If I were one to include catchy subheads on my reviews here at Free Range Reading, I suppose the one I’d write for Freedom would read: “Lots of golden rings to be found in this big pile of shit.” If you’ve already read the novel, then you catch my reference immediately. I’m of course speaking of the section where Joey, the 19-year-old son of the Berglund family, accidentally swallows the wedding ring from his clandestine marriage to girlfriend Connie and eventually needs to wade through his own feces in order to retrieve it. For Franzen, this grotesque scene is a broader metaphor for the strife that each major character in Freedom goes through: to root through the effluence of their lives’ mistakes and bad choices to find something of value and permanence.
Unfortunately, this metaphor also sums up what it’s like trying to read Freedom itself: there is so much to admire and marvel at in this book – but man, do you ever need to wade through a lot of crap to get to it.

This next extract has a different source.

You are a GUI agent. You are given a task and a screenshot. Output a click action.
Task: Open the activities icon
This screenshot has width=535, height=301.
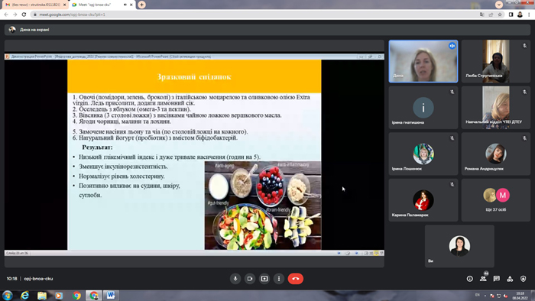coord(510,279)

There have been countless summations of Freedom already posted to the web, so I won’t waste time doing another one here. But the story centers around the Berglund family: Walter, the soft-hearted father driven to near insanity by his obsession with overpopulation; Patty, the jock-turned-liberal mother who has an affair on Walter with his best friend, the intermittent rock star Richard Katz; Joey, the son who forsakes his family’s values to move in with his girlfriend Connie and her right-wing family; and Jessica, the relatively level-headed one of the crew who struggles in a low-paying job as a literary fiction editor. The novel is broken up into sections told through various points of view and through various literary devices. Franzen gives us gobs and gobs of background information on several key characters, including Patty, Walter and Richard. While some of these details and side plots are interesting, the majority of them feel like filler and a distraction from the main point of the book.

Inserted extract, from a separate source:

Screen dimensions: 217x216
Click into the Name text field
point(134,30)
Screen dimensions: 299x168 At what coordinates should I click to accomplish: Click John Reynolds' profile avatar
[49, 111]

Indeed, I’m willing to go on record and say that the first 180 pages or so of Freedom could have been cut out completely, or at least substantively chopped down. My issue with this early section is its near-pointless focus on the character of Eliza, Patty’s mentally ill college roommate. Eliza’s sole function in the story, it seems, is to propel Patty into a disastrous infatuation with Richard that eventually leads to Patty deciding to marry Walter instead. Eliza plays no other role beyond that, and her involvement in the subsequent sections of the book is virtually nonexistent. Yet Franzen lingers on Eliza’s character too long, going into far more detail about her life and drug use and (frankly, less-than-believable) obsession with young Patty’s athletic prowess than we as readers really need. I nearly gave up on the novel during this section, and was not surprised when Eliza was summarily dumped from the narrative about a quarter of the way through. But the fact that she is points to Franzen’s inability do anything substantial with her once he created her.
There are other areas like this as well. The lengthy section about Walter’s relationship with his brothers could have been scaled back, as could the background on the middle years of Richard’s music career. There were just too many parts to Freedom that felt like they should have been excised from the manuscript after the first draft.

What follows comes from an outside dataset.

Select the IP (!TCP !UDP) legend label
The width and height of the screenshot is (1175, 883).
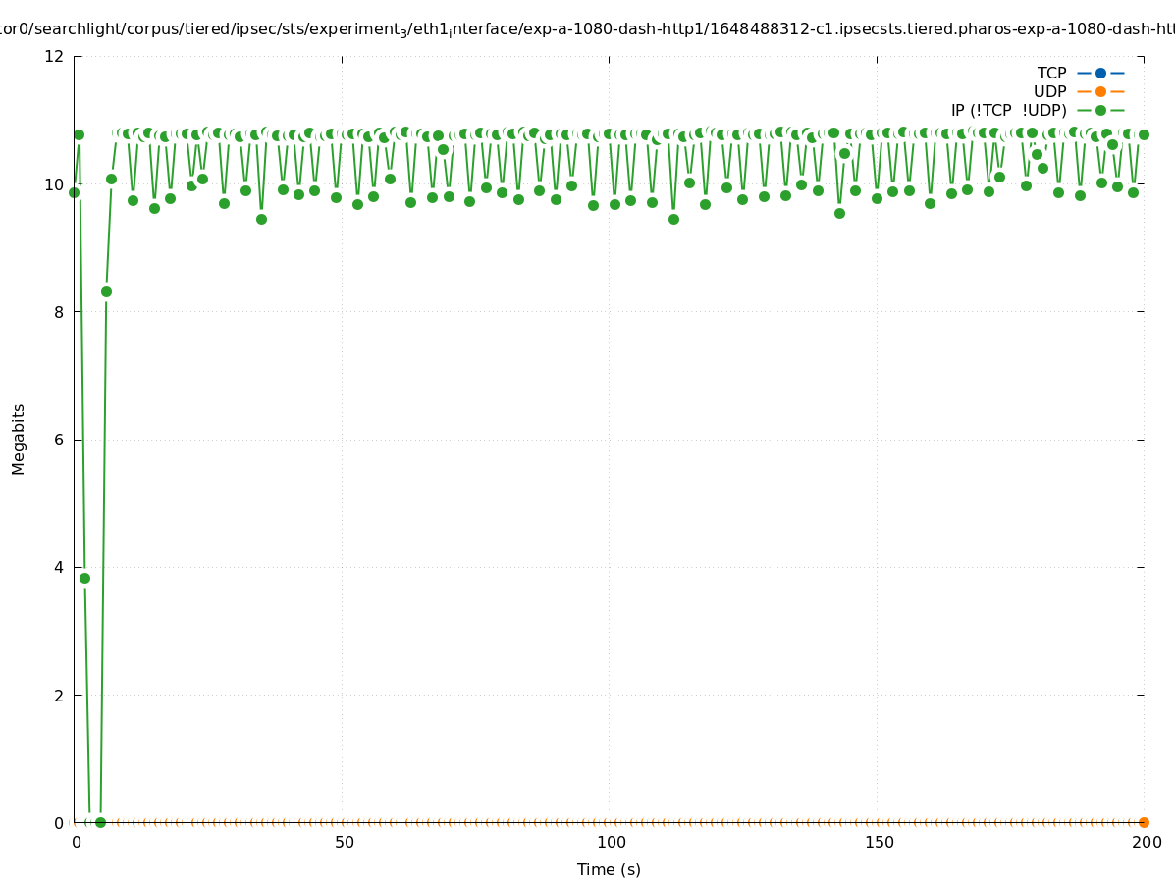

Now having said all that, the parts of Freedom that are brilliant are truly on par with the very best of American literature. Franzen has a preternatural talent for balancing his themes across multiple characters and multiple subplots until they achieve a kind of freakish literary Zen. In this case, it’s the endless, fascinating play on concepts of personal freedom: from Joey’s early capitalistic endeavours selling jewelry at Connie’s school to Patty's disastrous “creative writing” project and Walter’s bootless attempts to help an endangered bird through corporate means, this novel is constantly, endlessly about the boundaries and limitations of our own ambitions inside a so-called “free country.”
Indeed, Franzen shows tremendous force in revealing the double-edged sword of freedom and what it means at the dawn of the 21st century. It’s mostly a cynical view: that capital-F freedom ultimately means the sacrificing of your children’s future for your own present. This is played out again and again in Freedom. The worst embodiment of this is Patty herself. She constantly undermines and reproaches her children for her own in-the-moment gains, much like her own mother did to her. This is a very personal example of how corrosive freedom can be. Franzen also examines it on a much larger, more political scale: i.e. the Iraq War and the shady profiteering that was part and parcel of it (profiteering that Joey himself – improbably, I felt – gets wrapped up in.)
I think there is a brilliant novel locked somewhere inside Freedom, and it’s too bad that Franzen hadn’t worked harder to liberate (excuse the pun) it from the masses and masses of what ultimately feels like extraneous pages. The gold rings of this book would have shone that much more brightly had he wiped away a lot of the crap that surrounds them.